The Role of Layer 6 in Cortical Processing

Layer 6 represents a substantial part of the rodent primary somatosensory cortex (Beaulieu 1993; DeFelipe et al. 2002; Briggs 2010; Thomson 2010) and contains a highly diverse population of pyramidal neurons with heterogeneous axonal projection patterns (Zhang and Deschênes 1997; Kumar and Ohana 2008; Marx and Feldmeyer 2013; Pichon et al. 2012). Although there are strong indications that especially cortico-cortical but also certain types of cortico-thalamic cells in L6 densely project to L5B (Schubert et al. 2001; Weiler et al. 2008; Hooks et al. 2011; Pichon et al. 2012), the literature on detailed physiological properties of these connections remains anecdotal (n = 1 in rat and cat, respectively, Mercer et al. 2005; n = 2 in mouse, Lefort et al. 2009).
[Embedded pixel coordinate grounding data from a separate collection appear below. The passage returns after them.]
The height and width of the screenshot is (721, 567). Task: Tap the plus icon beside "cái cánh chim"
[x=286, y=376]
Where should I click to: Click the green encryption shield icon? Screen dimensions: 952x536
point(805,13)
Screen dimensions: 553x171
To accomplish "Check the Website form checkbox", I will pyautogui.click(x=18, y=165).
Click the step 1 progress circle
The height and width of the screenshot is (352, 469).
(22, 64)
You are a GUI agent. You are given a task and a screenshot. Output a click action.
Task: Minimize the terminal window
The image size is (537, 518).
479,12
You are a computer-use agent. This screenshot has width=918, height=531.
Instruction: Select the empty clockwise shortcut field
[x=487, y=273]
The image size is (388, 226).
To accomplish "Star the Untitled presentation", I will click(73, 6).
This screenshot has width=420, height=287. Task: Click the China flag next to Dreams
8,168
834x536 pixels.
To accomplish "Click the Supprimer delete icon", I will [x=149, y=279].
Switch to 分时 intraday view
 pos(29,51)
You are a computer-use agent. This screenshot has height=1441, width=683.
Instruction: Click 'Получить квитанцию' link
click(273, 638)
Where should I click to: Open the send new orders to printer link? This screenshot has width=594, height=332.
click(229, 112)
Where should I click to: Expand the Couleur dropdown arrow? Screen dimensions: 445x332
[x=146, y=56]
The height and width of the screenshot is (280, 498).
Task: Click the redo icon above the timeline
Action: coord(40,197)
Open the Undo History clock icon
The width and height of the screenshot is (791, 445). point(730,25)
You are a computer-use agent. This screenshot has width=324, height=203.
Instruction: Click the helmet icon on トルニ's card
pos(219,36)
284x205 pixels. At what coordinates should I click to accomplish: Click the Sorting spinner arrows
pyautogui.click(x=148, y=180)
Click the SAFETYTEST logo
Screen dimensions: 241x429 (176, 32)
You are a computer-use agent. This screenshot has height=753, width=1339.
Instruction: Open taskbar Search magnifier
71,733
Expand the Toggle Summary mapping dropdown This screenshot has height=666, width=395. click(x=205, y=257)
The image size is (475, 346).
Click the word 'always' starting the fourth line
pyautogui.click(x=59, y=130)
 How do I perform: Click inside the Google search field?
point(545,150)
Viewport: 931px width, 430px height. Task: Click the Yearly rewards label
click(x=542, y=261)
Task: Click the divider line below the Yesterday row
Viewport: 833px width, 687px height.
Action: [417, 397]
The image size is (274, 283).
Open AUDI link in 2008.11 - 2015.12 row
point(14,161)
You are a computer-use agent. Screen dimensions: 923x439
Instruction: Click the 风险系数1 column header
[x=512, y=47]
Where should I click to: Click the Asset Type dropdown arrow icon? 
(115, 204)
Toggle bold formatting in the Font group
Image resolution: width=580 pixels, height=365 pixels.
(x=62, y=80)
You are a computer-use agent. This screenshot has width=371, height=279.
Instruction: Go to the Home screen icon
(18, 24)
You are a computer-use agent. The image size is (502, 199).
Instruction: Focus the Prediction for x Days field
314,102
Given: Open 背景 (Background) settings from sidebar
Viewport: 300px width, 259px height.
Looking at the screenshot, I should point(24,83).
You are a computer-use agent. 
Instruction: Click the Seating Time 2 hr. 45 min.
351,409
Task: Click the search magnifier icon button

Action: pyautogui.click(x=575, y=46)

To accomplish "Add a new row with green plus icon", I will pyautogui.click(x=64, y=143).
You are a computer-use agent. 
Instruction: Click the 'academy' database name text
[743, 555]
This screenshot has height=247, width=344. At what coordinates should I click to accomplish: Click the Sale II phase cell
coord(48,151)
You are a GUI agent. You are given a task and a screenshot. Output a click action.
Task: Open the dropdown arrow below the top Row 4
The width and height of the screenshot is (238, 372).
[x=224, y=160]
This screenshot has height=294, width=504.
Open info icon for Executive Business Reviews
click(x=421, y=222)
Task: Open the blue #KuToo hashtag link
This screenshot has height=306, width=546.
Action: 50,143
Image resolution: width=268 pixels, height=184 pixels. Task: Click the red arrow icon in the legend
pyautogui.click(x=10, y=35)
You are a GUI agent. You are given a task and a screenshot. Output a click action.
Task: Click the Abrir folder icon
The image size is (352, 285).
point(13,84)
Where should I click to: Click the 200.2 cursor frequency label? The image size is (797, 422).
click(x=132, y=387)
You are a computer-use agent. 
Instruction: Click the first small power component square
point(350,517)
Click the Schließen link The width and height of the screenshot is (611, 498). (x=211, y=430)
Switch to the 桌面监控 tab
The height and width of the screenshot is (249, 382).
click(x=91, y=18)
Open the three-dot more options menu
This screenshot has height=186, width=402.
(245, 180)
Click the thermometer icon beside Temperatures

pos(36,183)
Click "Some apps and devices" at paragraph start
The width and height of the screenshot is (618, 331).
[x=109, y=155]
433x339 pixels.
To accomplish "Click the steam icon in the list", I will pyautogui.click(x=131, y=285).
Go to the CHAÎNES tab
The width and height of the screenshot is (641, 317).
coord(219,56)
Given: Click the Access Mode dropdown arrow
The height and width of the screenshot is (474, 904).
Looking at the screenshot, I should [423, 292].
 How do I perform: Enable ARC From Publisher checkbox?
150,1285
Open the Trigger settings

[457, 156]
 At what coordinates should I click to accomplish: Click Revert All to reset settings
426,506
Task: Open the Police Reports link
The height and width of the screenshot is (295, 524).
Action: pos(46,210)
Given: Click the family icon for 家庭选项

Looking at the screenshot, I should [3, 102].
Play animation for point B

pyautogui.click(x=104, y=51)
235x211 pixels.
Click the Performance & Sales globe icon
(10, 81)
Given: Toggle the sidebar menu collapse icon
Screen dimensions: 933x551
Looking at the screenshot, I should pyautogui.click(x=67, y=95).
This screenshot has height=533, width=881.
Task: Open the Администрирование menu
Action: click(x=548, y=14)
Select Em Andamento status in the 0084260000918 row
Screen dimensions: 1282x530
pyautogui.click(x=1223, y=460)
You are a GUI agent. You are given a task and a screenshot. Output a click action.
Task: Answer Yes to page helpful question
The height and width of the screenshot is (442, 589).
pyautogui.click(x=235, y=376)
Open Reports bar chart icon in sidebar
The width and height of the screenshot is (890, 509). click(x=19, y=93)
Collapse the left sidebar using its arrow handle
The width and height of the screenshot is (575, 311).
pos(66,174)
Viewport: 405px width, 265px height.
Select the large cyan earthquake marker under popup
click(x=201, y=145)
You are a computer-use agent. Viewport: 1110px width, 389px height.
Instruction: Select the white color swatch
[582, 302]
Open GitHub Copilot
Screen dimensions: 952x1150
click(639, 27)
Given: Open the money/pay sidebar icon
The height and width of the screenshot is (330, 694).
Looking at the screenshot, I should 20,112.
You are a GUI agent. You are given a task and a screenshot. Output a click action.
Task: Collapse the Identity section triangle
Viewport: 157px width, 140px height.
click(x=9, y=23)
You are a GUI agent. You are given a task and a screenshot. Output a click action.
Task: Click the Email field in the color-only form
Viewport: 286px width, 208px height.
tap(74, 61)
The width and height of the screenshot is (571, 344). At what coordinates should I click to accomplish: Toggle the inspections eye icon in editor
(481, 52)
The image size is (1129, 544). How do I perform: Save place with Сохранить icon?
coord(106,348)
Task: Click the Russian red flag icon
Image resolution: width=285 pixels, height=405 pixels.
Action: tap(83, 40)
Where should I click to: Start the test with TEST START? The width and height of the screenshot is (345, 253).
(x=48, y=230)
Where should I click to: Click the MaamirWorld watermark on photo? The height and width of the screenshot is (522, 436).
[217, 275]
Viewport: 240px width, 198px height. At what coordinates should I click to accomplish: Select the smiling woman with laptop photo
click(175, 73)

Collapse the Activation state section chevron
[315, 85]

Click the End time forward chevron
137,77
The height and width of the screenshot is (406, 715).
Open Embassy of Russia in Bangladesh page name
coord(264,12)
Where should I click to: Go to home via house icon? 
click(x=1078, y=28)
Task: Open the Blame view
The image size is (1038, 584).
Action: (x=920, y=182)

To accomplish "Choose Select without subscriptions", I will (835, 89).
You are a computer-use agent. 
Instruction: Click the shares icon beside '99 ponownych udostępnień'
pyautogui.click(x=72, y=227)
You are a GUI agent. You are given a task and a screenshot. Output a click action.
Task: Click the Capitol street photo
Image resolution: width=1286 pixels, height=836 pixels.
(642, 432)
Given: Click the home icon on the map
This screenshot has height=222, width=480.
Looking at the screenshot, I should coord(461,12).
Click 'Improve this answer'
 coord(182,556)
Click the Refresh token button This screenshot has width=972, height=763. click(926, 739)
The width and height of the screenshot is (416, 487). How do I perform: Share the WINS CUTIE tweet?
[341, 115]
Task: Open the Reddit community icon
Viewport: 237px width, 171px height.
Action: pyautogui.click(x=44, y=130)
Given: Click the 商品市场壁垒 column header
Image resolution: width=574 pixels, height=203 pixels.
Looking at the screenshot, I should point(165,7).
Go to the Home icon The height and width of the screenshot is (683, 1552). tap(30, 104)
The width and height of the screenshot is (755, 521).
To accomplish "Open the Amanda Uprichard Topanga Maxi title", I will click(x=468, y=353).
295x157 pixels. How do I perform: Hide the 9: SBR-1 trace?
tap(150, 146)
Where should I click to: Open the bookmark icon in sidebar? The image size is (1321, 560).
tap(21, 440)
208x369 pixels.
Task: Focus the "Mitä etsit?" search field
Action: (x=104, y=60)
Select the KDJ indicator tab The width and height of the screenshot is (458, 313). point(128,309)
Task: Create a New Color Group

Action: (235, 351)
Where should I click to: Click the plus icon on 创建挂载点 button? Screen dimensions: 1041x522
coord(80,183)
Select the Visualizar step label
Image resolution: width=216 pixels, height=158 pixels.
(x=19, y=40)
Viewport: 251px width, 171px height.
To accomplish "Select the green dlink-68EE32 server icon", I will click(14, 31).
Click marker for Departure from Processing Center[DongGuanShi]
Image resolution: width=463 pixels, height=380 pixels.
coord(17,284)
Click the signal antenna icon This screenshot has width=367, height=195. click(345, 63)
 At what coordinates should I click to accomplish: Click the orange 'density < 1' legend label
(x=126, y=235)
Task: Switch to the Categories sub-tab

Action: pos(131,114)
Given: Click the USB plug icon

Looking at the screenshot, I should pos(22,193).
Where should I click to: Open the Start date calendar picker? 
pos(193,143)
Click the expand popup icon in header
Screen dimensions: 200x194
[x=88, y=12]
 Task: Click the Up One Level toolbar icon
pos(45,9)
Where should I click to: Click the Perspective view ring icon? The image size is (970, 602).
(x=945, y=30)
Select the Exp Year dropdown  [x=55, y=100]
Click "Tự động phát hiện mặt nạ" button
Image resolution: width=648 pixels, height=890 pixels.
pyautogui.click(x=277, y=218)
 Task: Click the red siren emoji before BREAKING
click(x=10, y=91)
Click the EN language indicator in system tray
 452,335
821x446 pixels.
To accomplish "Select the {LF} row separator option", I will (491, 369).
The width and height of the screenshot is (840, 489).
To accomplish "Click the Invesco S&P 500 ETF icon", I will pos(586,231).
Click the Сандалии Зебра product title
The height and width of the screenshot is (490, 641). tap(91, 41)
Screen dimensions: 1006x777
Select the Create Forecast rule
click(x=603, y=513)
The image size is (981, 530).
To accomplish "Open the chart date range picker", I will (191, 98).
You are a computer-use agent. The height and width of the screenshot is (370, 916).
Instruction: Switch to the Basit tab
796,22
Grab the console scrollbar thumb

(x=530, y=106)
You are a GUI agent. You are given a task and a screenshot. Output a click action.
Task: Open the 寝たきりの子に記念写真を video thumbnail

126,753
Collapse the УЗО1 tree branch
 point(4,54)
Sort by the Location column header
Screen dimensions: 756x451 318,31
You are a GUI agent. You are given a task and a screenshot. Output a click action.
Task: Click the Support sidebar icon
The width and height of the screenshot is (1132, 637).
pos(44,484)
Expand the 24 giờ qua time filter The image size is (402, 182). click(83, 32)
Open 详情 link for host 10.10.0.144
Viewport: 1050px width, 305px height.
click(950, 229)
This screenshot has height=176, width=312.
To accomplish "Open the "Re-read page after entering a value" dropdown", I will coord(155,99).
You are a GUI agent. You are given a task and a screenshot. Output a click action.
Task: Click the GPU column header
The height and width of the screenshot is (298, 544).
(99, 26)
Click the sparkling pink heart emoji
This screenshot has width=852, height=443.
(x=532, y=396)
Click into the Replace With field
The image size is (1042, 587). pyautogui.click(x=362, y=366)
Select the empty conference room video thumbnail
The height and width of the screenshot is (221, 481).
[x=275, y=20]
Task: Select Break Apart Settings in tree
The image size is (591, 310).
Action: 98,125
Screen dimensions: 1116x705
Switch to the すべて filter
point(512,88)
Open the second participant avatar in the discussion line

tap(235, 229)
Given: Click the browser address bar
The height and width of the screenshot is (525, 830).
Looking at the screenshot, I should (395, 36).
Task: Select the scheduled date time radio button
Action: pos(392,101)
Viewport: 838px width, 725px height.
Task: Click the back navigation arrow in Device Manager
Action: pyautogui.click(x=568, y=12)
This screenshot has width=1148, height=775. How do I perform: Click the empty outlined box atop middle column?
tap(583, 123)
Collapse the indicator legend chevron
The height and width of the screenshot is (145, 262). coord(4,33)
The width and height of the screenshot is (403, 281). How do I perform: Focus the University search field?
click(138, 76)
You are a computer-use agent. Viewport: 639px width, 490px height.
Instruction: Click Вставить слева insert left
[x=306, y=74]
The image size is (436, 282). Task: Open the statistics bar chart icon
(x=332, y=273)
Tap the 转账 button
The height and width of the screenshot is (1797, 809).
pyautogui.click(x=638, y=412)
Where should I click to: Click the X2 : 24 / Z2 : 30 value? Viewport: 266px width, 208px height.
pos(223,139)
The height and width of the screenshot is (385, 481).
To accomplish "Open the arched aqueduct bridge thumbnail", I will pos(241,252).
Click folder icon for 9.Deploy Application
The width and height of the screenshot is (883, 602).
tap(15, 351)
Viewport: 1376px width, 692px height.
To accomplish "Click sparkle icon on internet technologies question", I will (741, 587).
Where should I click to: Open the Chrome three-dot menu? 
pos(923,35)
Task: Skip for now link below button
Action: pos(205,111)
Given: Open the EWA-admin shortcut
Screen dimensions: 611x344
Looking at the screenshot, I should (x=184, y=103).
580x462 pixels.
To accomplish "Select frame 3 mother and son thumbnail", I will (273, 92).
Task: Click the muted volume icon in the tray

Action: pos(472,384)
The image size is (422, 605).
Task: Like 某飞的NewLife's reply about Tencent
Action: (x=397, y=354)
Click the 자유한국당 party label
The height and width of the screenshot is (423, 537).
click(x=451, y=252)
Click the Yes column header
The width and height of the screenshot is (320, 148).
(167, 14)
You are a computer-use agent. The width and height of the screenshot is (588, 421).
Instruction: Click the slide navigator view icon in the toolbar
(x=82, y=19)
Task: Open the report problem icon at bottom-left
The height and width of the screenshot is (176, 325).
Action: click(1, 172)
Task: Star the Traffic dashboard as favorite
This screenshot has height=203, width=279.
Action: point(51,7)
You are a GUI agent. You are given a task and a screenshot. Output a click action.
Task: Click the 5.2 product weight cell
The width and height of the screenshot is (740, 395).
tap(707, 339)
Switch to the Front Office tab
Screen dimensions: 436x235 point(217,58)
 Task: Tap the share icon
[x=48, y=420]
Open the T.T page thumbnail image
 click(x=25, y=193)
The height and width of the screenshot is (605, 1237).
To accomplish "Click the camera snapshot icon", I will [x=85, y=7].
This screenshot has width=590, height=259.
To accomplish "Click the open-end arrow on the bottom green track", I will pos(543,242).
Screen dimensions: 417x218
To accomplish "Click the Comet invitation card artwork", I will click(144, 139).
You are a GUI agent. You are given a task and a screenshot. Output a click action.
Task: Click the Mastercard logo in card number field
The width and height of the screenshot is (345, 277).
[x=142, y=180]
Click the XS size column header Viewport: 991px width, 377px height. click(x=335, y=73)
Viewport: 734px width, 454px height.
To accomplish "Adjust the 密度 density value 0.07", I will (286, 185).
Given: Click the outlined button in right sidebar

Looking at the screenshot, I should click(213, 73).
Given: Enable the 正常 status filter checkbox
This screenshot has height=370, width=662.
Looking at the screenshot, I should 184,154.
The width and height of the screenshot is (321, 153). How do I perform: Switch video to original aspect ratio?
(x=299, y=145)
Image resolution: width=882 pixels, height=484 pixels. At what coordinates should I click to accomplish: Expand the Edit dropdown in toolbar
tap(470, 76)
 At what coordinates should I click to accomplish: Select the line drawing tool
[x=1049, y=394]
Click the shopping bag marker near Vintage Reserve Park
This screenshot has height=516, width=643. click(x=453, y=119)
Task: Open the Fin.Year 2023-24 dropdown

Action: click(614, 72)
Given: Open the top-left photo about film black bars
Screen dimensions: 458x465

Our data show that horizontal L6→L5B projections are numerous and that their synaptic physiology places them in a position to strongly influence integration in L5B-pyr. Thus, together with the well-documented modulatory influence of L6 on L4 as well as its fast feedback projections to thalamus (Bourassa and Deschênes 1995; Sherman and Guillery 1998; Sillito and Jones 2002; Reichova 2004; Lee and Sherman 2008), our results indicate a potentially strong modulatory effect of L6 cells on the principal output neurons of neocortical networks in L5B. An opposing mechanism for L6 projections has recently been proposed (Olsen et al. 2012), claiming that L6 activation suppresses the activity of other layers, probably via di-synaptic inhibition. How well these two findings can be reconciled will need further investigations.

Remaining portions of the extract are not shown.